Sr. Manager

Position Summary

The Senior Manager of Biostatistics is a member of cross‑functional development teams and contributes to trial design, protocol development, analysis planning, interpretation of results, and preparation of regulatory submissions. They develop collaborative relationships and work effectively with the Biostatistics Lead and other cross‑functional team members.

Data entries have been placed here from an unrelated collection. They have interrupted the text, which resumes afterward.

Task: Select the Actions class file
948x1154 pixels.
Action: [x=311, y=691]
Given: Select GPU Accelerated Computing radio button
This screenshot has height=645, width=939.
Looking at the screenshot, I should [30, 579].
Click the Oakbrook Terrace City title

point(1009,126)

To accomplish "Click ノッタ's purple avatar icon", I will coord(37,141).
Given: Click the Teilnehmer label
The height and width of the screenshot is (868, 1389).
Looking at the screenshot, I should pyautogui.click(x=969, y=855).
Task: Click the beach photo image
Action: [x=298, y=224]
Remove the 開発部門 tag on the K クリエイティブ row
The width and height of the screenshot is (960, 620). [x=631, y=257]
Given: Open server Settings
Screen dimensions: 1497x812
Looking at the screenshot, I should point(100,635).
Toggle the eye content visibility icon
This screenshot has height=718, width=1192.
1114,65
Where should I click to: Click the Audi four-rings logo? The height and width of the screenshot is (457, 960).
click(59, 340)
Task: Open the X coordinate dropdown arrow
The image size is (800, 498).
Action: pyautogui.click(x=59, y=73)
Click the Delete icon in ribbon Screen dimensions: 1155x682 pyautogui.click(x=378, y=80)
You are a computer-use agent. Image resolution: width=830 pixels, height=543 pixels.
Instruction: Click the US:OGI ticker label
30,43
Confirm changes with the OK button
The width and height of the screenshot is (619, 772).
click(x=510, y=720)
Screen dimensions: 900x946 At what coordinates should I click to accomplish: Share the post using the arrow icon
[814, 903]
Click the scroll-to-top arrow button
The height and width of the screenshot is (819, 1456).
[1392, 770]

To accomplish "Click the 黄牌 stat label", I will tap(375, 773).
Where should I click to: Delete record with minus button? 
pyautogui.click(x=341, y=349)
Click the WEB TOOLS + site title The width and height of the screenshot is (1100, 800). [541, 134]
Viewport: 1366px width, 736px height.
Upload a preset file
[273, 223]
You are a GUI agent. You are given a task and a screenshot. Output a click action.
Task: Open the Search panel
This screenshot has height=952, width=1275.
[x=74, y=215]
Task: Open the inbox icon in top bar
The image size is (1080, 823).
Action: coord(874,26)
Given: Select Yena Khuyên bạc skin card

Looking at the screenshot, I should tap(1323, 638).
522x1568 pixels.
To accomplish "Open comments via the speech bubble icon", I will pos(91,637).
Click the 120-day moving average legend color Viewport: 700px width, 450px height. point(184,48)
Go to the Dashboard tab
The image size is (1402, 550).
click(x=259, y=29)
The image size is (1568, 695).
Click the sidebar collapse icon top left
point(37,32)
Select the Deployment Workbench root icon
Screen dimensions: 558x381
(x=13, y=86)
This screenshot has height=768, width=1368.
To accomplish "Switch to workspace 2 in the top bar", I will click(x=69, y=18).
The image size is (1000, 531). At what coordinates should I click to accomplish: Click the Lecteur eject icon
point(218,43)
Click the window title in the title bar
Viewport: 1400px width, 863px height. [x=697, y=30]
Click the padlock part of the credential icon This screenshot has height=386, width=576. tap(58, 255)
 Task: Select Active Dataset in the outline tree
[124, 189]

• Collaborate in design of clinical study including methodology, data analysis & interpretation, and reporting of study results.
• Author and/or review protocol synopsis, protocol, statistical analysis plans, case‑report forms, clinical study reports, associated publications, and other study level specification documents with minimum supervision.
• Perform and/or validate statistical analyses, advise ways to maximize clarity of data display.
• Communicate results to cross‑functional teams, provide data interpretation in study documents such as clinical study reports and publications.
• Translate scientific questions into statistical terms and statistical concepts into layman terms.
• Comply with BMS processes and SOPs, adhere to global and project standards within an indication or therapeutic area and be responsible for quality of deliverable.
• Continuously develop technical knowledge of statistical methodology and how it is appropriately applied in trial design and data analysis for clear, concise, high‑quality results.
• Continuously enhance knowledge of drug development process, regulatory and commercial requirements.
• Develop and advise team members.
• Effectively communicate the GBDS Mission and Vision in a fashion that generates pride, excitement and commitment within GBDS.
• Enable a culture of inclusiveness, respect for diversity, compliance with process and allow for the questioning and challenging of others in a respectful and constructive manner.

Fresh PhD with 3+ years’ experience or MS with 5+ years’ experience in statistics or biostatistics or related scientific field with clinical trials, drug development, pharmaceutical industry or healthcare experience.

• Proficiency in scientific computing/programming (SAS, R or Python) and implementation of advanced statistical analysis, data manipulation, graphing & simulation.
• Good interpersonal, communication, writing and organizational skills.
• Ability to learn regulatory requirements & clinical trial design, data analysis and interpretation.
• Ability to work successfully within cross‑functional teams.
• Ability to organize multiple work assignments and establish priorities.
• Experience in standard and advanced statistical methods is preferred.
• Good understanding of regulatory requirements and clinical trial design is preferred.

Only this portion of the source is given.